While I was attending the New York Comic Con this weekend, I had the pleasure of participating in a roundtable interview with Michael and a few other journalists, right before we sat down with actress Pom Klementieff and writer Mark Protosevich.
Imperioli gave us his take on Spike’s vision for this Western remake as he discussed what Michael’s character means to the story, how he interacts with Josh Brolin’s character, and what other projects he’s is working on.

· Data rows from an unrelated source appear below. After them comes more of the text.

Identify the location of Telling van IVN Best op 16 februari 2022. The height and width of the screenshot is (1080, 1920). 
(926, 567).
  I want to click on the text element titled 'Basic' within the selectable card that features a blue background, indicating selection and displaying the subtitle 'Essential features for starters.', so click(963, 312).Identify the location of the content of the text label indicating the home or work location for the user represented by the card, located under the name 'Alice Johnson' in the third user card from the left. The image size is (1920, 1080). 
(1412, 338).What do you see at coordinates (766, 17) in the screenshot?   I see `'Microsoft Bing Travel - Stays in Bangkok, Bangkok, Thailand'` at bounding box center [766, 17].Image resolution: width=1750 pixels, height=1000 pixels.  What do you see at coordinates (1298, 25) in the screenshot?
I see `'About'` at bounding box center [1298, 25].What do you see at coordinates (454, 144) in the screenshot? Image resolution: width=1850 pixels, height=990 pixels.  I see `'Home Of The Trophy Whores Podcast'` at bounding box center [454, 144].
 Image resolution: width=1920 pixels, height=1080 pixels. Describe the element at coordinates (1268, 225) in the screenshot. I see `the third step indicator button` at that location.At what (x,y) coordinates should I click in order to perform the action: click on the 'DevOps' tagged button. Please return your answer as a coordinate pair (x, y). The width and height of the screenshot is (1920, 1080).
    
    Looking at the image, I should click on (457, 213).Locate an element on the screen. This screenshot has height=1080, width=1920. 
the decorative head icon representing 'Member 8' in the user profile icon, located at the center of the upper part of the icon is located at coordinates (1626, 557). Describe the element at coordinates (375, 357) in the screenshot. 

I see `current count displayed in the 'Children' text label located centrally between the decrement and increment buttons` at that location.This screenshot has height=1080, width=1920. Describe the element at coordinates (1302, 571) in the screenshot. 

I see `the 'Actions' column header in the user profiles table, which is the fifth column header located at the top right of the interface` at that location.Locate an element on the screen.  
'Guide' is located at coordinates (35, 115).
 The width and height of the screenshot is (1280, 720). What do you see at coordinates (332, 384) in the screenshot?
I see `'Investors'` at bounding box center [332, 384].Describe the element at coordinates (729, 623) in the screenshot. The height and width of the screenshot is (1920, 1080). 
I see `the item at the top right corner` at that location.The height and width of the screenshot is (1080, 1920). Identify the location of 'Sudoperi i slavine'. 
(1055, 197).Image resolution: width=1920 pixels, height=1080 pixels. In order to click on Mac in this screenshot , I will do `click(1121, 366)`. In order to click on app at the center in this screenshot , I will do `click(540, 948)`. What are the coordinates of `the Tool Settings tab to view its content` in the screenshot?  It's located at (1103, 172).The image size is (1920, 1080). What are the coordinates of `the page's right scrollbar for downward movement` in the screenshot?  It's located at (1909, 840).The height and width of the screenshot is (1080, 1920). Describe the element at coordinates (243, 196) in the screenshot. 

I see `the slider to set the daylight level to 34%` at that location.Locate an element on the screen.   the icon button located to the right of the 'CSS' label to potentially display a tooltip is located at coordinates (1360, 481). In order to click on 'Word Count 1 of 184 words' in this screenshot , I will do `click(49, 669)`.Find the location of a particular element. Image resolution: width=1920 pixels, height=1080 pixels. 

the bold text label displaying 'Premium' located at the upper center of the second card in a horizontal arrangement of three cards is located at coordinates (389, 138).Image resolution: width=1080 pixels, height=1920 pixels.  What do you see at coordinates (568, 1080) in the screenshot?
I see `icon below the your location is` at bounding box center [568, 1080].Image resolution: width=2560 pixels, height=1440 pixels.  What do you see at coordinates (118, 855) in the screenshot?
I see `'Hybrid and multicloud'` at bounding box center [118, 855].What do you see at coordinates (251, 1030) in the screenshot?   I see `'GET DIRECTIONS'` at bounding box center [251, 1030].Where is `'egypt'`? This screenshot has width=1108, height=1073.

Trying to get a sense of who Michael’s character is, we asked if he has a friendly connection with Josh Brolin’s main character:
Michael Imperioli: We’re friends from school days, like prep school, and we stayed in touch up until the point where he disappears. Actually, I’m one of the last people who sees him before he disappears. Then, when he resurfaces, he shows up at my bar. I own and operate a pub, and he comes in and I help him land – just try to figure out what happened. Try to get him back into society again.
Knowing this is a remake, we asked Michael if he’d seen Park Chan-Wook’s original film:
Michael Imperioli: No, I never do that kind of thing. I always think it’s better to start from scratch. I’d rather go into it completely open, no preconceptions.
In two special clips that all press members were shown, we noticed the material had been “Westernized” to a degree, so we asked him if the themes were geared specifically for US audiences:
Michael Imperioli: I don’t know if it’s necessarily America, I’d say it’s modern society in general. To me it’s about karma, and maybe that’s why there’s a Buddha in there. This guy was not a good guy, he was kind of an asshole. Does the crime deserve that kind of punishment? I don’t know. You realize that you set certain things in motion with your actions through the world, and can he redeem himself? He suffered, he did his punishment, and now can he go beyond that, rather than just pay back a debt.
Expanding upon Michael’s answer, we asked where his character stands if he knows how much of an “asshole” Josh’s character is yet still is such a good friend:
Michael Imperioli: It’s something that he tolerated. It’s ironic because I own a bar and he has a drinking problem, and that’s kind of a tricky thing. He could be a really good customer but you’re doing a disservice by serving him. They have such a history that he forgives that side of him.
Because films can sometimes be very tight, we asked if Michael had time to rehearse with Josh before filming:
Michael Imperioli: We rehearsed before production began in New Orleans, I was there for a few days, and they were there quite longer filming specific stuff that involved specific characters. That’s great, because we got to spend time together, we got to hang out, we did a little bonding, and got along really well. It was good to just delve into the script, particularly the dialogue. This was the sixth film I did with Spike [Lee], so I’m kind of used to his process, and I always look forward to that. It’s really seeing how the words come out of your mouth. Spike really encourages a lot of input, which is something that surprises a lot of people because they assume Spike runs a really tight ship, which he does, but you can be as creative as you want, and he encourages that. You can re-write dialogue and come up with new stuff, and if he doesn’t like it he’ll tell you, but he wants that kind of input, and that’s really fun.